Dataset items
☆ ☆ ☆ ☆ ☆ ☆ ☆
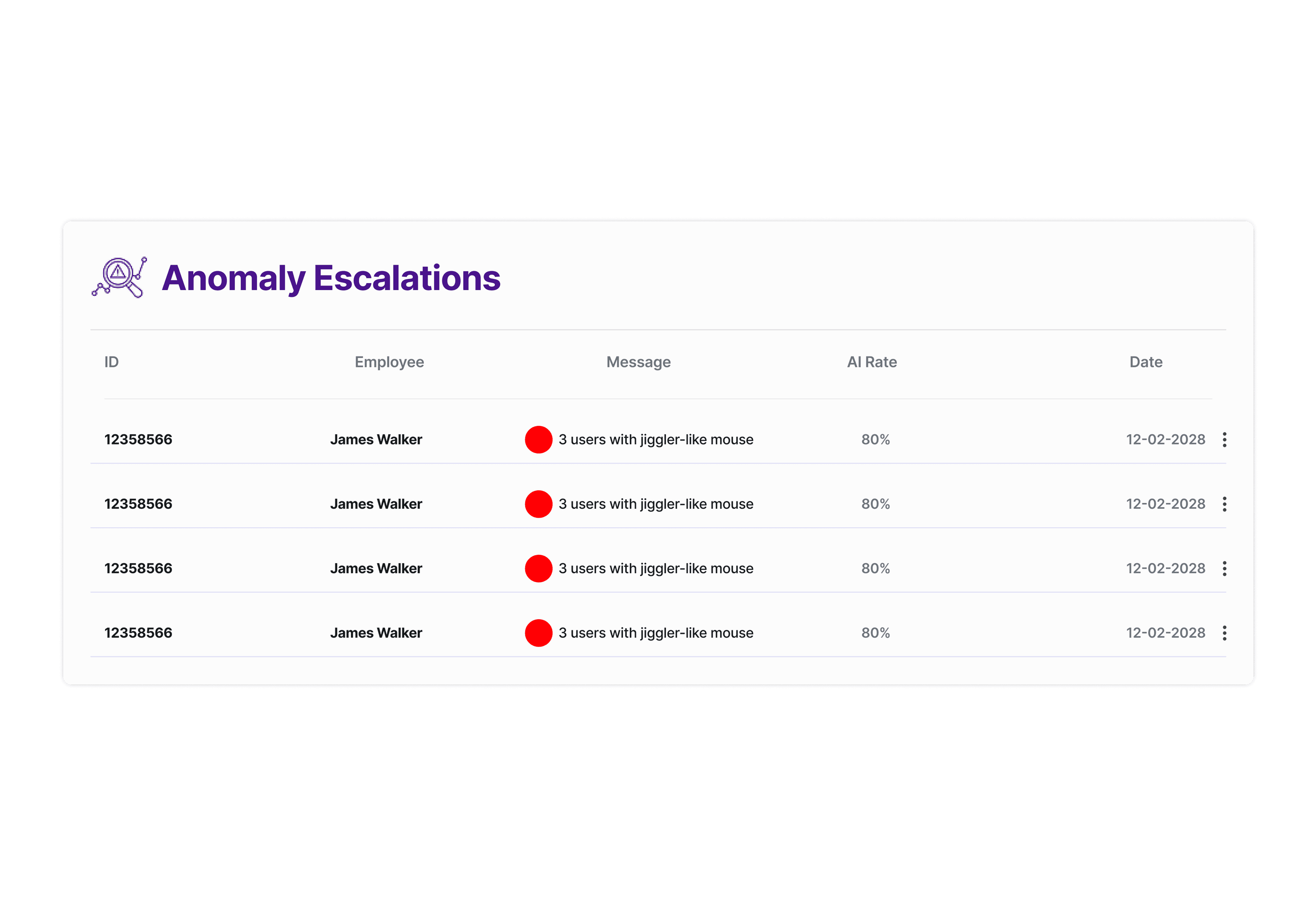Click the red severity dot in the second row
This screenshot has width=1316, height=905.
click(x=538, y=504)
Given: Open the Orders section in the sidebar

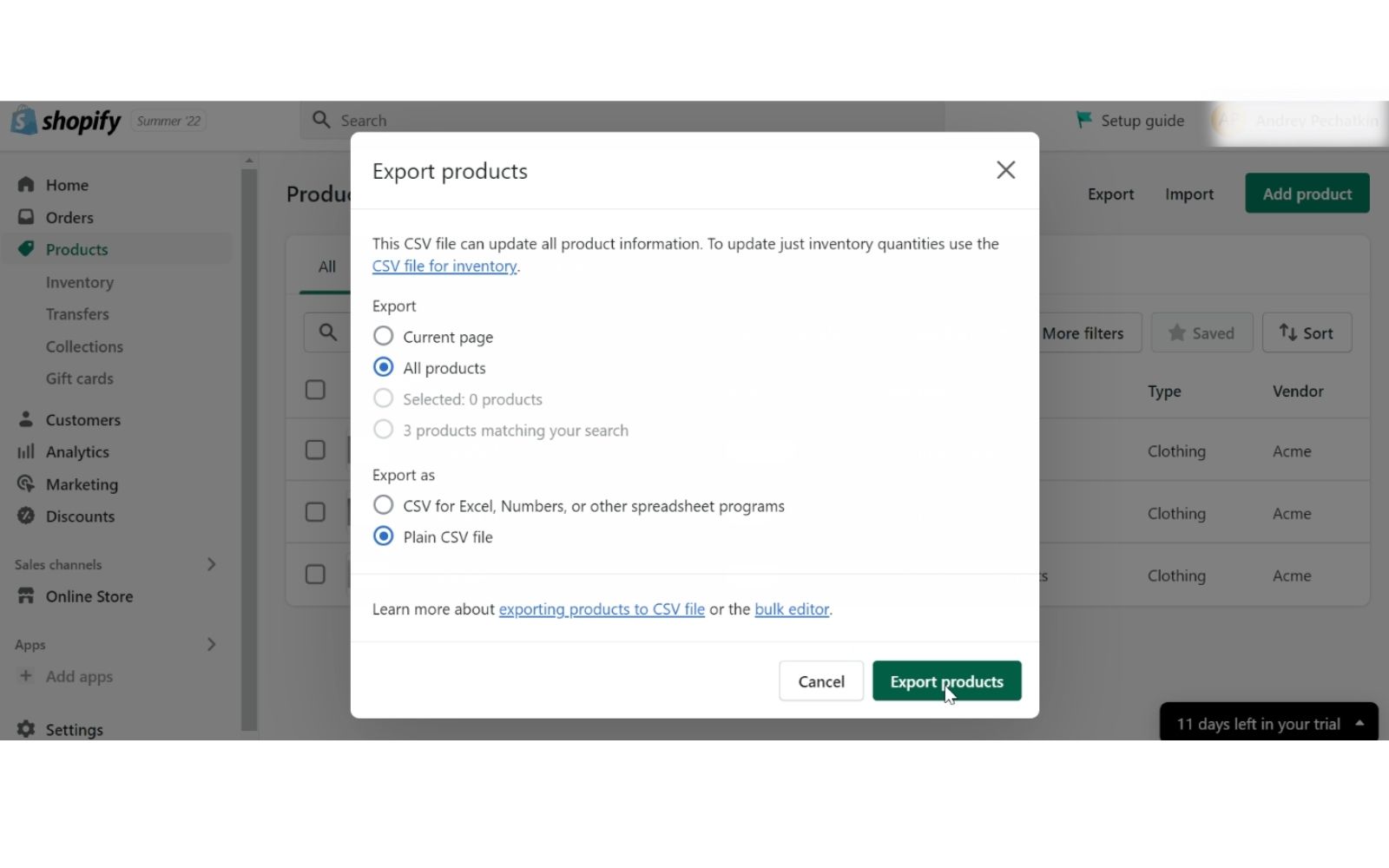Looking at the screenshot, I should (69, 217).
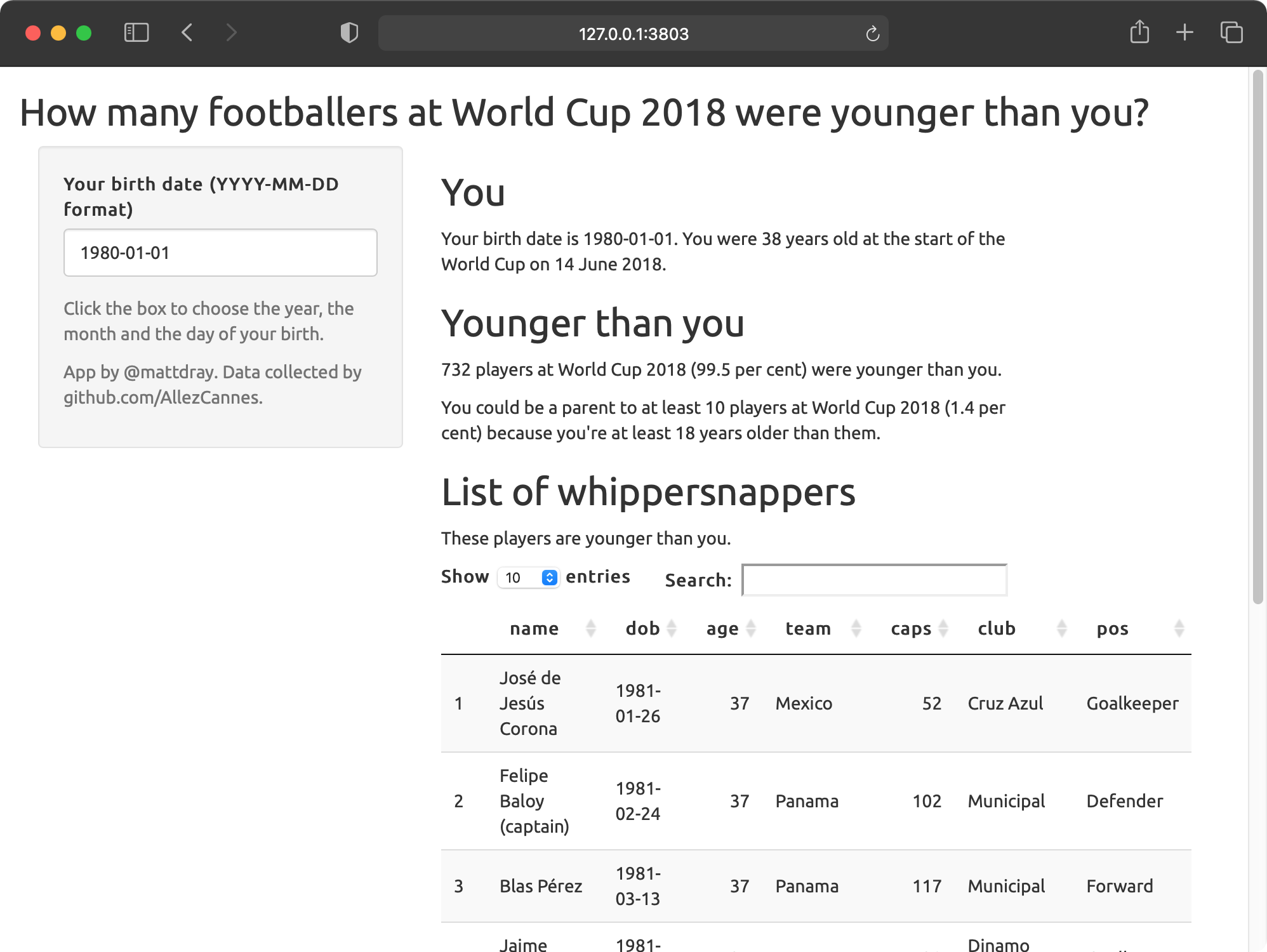This screenshot has width=1267, height=952.
Task: Click the address bar showing 127.0.0.1:3803
Action: [x=632, y=34]
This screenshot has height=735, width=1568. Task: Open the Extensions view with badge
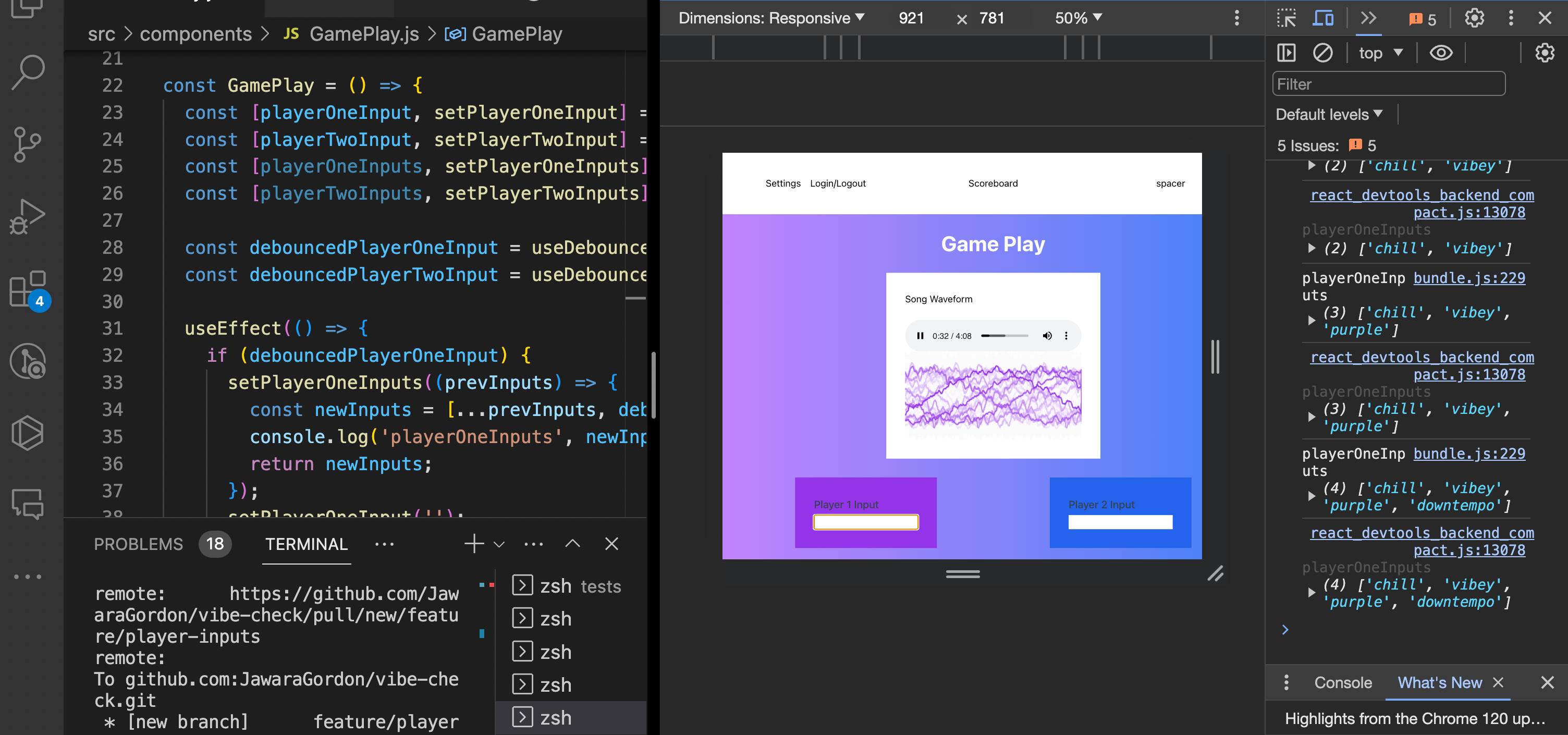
☆ ☆ ☆ ☆ ☆ ☆ ☆
Directions: Which lines run from the one containing "Given: Open the Orders section in the sidebar" to the end of the data above? Set down those lines exactly, and only those, without any pictures.

Response for this exercise:
Given: Open the Orders section in the sidebar

Looking at the screenshot, I should (69, 217).
This screenshot has width=1267, height=952.
Task: Click the address bar showing 127.0.0.1:3803
Action: [x=632, y=34]
This screenshot has height=735, width=1568. Task: Open the Extensions view with badge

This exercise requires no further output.